Lo que sostiene este registro no es sólo la riqueza y diversidad de las referencias y episodios que toca, o el rango de experiencias humanas que conjura, sino la fascinación y amplitud de los puentes asociativos que establece. Las conexiones son a la vez ciertas y deseadas, generan una combinación de viabilidad y deseo, lo que constituye el aspecto más profundo de la obra confiriéndole su impronta original.

Para explorar mejor el enjambre asociativo ocupémonos de las referencias más sobresalientes y consideremos cómo han sido elegidas, inscritas y articuladas en la obra.

¿Qué sucede con la canción? La pieza en ritmo de zamba que el Chevy “baila” es una versión modificada de La Zamba del Che, íntimamente ligada a la vida de Ortiz Torres lo mismo que a la cultura de la izquierda latinoamericana de los años 60 y 70. Escrita por su propio padre en ocasión de la muerte del Che a fin de los sesenta y popularizada por el cantautor chileno Víctor Jara unos años antes de morir a manos de la dictadura de Pinochet, La zamba del Che es una de las canciones más famosas que se hayan escrito en su honor. La versión incluida en la obra no es la original, más bien sombría y acompañada sólo de guitarra y bombo. Ésta es una versión que incorpora acentos tecno y del bombástico bajo percusivo al que hice referencia antes. Fue hecha ex profeso por el rockero uruguayo Carlos Casacuberta, amigo y compañero de escuela de Ortiz Torres, quien vive en Montevideo pero en los setenta y ochentas, como tantísimos sudamericanos, vivía exiliado en México.
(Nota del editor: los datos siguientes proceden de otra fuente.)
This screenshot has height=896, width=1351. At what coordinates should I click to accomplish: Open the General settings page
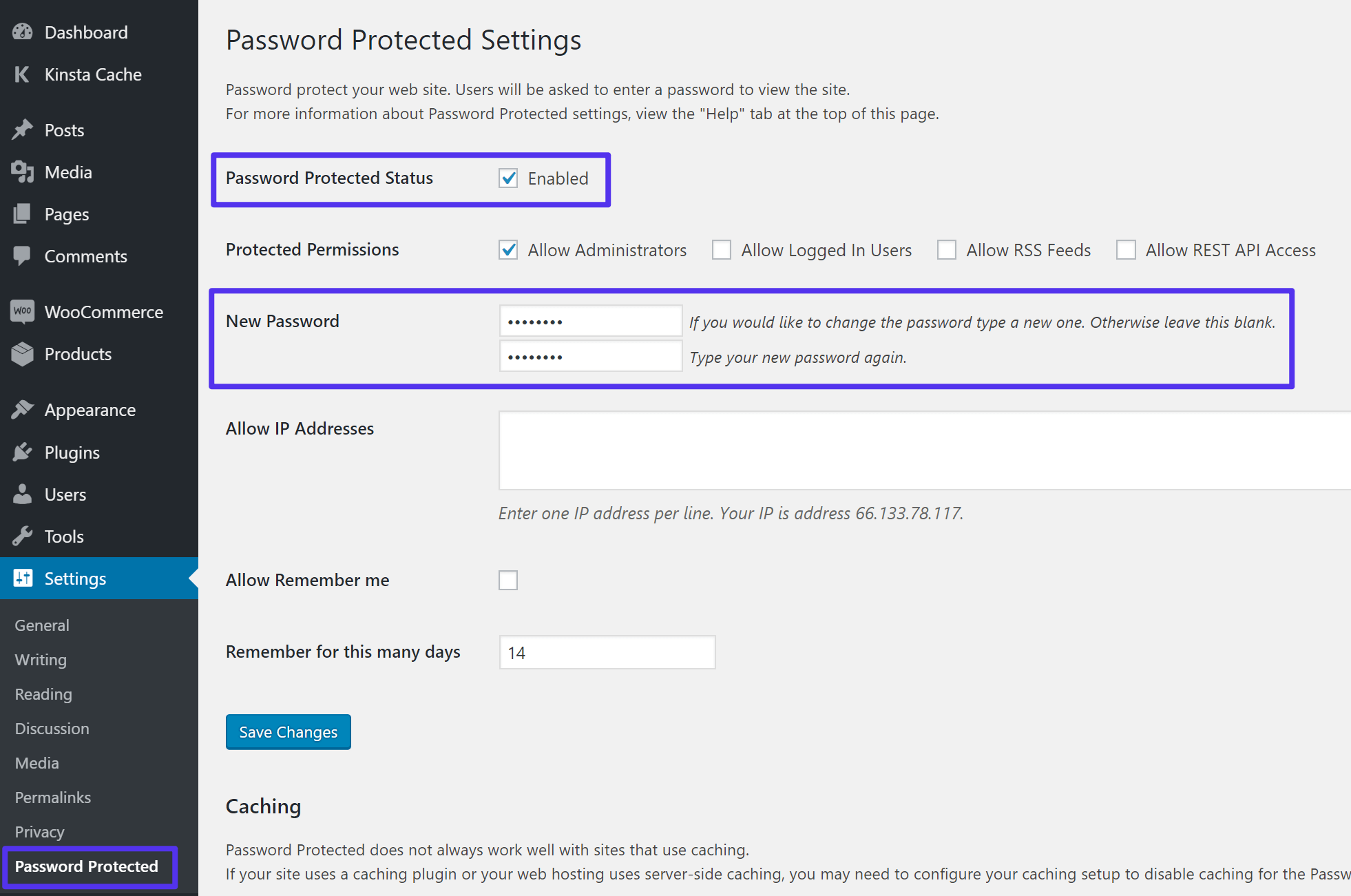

El gesto de sustituir la grabación original de la canción por la versión tecno rock rapera de Casacuberta tiene, además de un guiño hacia el Lowrider Chicano y sus videoclips, una puesta al día generacional. Si bien es cierto que el gesto tiene algo de crítica a la híper-seriedad y el dogmatismo de la izquierda de aquella época, tiene mucho más de rescate y expansión de su substrato utópico.
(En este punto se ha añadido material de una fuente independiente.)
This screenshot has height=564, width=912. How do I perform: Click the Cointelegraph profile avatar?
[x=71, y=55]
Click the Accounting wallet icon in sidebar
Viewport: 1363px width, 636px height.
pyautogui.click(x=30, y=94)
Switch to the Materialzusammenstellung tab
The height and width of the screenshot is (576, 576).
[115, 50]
¿De qué da cuenta la reunión entre el Che y el Chevy? La yuxtaposición del icónico auto americano y el Che parece –y hasta cierto punto es– una superposición de opuestos, aunque es también una referencia a un aspecto singular y poco conocido de la vida del Che en Cuba en los primeros meses de la Revolución: sus paseos por La Habana en un Chevy Impala 1960. Esta confluencia inscribe en la obra un ritual celebratorio e indulgente, un Che que parece cumplir con un sueño adolescente y los primeros, auspiciosos años de la Revolución Cubana.

Es este Che con su fascinación automotriz y sus deleites ya expuestos el que Ortiz Torres hace comulgar con el carro refaccionado y danzante. Este modelo de Chevy, lejos de ser un extraño en el mundo del Lowrider, es uno de los carros del hip hop clásico, usados por figuras veneradas del mundo del rap. El puente asociativo crispa, amplifica y desea lo latinoamericano y lo emancipatorio del Lowrider Chicano. Bajo el hálito del Che se vuelve visible el ímpetu emancipatorio gracias al cual lo bajo de la marginación social y lo bajo y lento del carro cargado de materiales se trastoca en la lentitud voluntaria del deleite autoadministrado, del que se demora para mirar y que lo miren, del que se festeja.

Digamos para concluir que en La Zamba del Chevy Ortiz Torres logra hacer patentes y combinar los elementos mas auspiciosos del Lowrider Chicano con las narrativas y discursos emancipatorios asociados al Che para que se potencien mutuamente y puedan imaginarse en sintonía productiva. Digamos también que esta forma de descubrir, desear y urdir puentes asociativos es acaso preferible a la que postula que el arte debe concentrarse en documentar experiencias reales, producir significados inestables, categorías desestabilizadas y desenlaces inesperados.